- First baseman
- Born: March 8, 1948 Seattle, Washington, U.S.
- Died: June 20, 2022 (aged 74) Mercer Island, Washington, U.S.
- Batted: LeftThrew: Left

MLB debut
- September 5, 1972, for the Detroit Tigers

Last MLB appearance
- September 30, 1973, for the Detroit Tigers

MLB statistics
- Batting average: .211
- Home runs: 0
- Runs batted in: 3
- Stats at Baseball Reference

Teams
- Detroit Tigers (1972–1973);

= Joe Staton (baseball) =

American baseball player (1948–2022)

Joseph Staton (March 8, 1948 – June 20, 2022) was an American professional baseball player. A first baseman, he appeared in 15 games with 19 official at bats for the Detroit Tigers of Major League Baseball during the 1972 and 1973 seasons. Staton threw and batted left-handed; he stood 6 ft 3 in tall and weighed 175 lb.

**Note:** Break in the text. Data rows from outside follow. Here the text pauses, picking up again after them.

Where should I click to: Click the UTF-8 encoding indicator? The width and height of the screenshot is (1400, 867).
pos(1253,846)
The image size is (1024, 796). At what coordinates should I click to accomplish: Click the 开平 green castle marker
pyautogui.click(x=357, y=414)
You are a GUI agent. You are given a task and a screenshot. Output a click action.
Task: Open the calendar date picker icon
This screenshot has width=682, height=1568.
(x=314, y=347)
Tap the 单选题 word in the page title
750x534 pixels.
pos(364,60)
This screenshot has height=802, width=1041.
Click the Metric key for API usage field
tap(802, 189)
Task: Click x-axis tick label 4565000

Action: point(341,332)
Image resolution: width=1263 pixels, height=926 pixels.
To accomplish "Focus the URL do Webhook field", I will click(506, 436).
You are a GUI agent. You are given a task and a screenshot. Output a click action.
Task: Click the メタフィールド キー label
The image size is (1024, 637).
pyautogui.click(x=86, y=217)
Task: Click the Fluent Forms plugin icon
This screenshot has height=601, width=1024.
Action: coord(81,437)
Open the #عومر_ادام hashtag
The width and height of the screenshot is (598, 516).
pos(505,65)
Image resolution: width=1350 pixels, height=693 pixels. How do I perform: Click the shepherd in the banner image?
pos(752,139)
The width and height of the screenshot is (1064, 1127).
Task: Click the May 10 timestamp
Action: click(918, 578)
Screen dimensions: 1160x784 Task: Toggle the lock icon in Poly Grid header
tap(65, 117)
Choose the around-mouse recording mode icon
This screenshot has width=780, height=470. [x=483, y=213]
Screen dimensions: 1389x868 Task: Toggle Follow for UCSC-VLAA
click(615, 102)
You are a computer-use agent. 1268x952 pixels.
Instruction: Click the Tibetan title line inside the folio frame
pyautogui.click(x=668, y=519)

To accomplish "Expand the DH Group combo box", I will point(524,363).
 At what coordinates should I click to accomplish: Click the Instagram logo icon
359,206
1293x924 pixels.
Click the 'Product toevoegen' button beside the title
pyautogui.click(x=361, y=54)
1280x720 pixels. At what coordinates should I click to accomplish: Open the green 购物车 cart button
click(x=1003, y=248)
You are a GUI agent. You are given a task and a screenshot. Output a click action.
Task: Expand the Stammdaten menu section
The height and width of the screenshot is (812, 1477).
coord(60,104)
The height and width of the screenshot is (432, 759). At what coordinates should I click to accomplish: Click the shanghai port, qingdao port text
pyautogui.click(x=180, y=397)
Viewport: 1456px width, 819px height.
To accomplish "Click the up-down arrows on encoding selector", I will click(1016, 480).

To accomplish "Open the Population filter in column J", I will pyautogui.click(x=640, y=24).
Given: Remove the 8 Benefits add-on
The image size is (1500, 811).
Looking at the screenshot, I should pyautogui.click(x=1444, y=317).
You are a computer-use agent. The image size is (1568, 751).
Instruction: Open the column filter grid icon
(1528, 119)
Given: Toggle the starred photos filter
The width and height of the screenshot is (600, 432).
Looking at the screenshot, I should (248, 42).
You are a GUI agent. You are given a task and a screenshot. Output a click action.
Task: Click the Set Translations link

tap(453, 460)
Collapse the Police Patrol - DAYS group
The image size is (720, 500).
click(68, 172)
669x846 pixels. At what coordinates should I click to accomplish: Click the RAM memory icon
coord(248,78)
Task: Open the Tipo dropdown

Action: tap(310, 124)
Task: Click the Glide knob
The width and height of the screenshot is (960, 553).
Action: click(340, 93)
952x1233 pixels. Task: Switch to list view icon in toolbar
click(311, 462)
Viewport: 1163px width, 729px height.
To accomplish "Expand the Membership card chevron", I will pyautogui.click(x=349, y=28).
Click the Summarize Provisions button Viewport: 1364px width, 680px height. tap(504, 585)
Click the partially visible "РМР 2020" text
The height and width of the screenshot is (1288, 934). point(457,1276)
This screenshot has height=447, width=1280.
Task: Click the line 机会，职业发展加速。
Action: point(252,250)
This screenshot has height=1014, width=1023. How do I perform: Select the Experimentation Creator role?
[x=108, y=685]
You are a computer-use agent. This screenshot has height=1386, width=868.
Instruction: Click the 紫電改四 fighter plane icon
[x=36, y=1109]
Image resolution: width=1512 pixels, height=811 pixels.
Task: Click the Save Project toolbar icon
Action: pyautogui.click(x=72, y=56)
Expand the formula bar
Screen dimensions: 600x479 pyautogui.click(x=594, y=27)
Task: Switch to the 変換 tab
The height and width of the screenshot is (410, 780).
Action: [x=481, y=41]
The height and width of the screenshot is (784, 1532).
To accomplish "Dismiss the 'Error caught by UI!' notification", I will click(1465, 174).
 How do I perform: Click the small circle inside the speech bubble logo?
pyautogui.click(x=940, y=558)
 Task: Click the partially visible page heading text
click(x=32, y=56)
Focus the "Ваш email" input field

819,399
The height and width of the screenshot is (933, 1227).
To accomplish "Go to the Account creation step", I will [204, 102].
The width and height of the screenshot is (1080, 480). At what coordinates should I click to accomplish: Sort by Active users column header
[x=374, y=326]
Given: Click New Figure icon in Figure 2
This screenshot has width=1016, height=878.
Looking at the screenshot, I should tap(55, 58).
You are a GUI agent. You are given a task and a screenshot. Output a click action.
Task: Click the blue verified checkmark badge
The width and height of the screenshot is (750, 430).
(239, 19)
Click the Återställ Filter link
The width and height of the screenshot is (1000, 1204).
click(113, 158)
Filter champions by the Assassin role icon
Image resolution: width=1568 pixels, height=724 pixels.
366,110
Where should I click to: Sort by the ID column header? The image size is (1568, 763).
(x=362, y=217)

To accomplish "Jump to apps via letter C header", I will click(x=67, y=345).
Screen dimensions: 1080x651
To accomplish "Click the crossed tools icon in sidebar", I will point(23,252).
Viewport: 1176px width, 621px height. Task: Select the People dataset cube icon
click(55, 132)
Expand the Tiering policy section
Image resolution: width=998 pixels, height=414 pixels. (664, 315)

Signed by Detroit as a non-drafted, amateur free agent in 1970, Staton played for five seasons in the Tiger farm system, batting .301 in 518 career games. He was recalled by the Tigers in September 1972 and got into six games as a pinch runner and late-inning defensive replacement at first base. In 1973, again during a September tryout, he appeared in nine games, starting three, and collected his four Major League hits, all singles. He retired from baseball after the 1974 minor league season.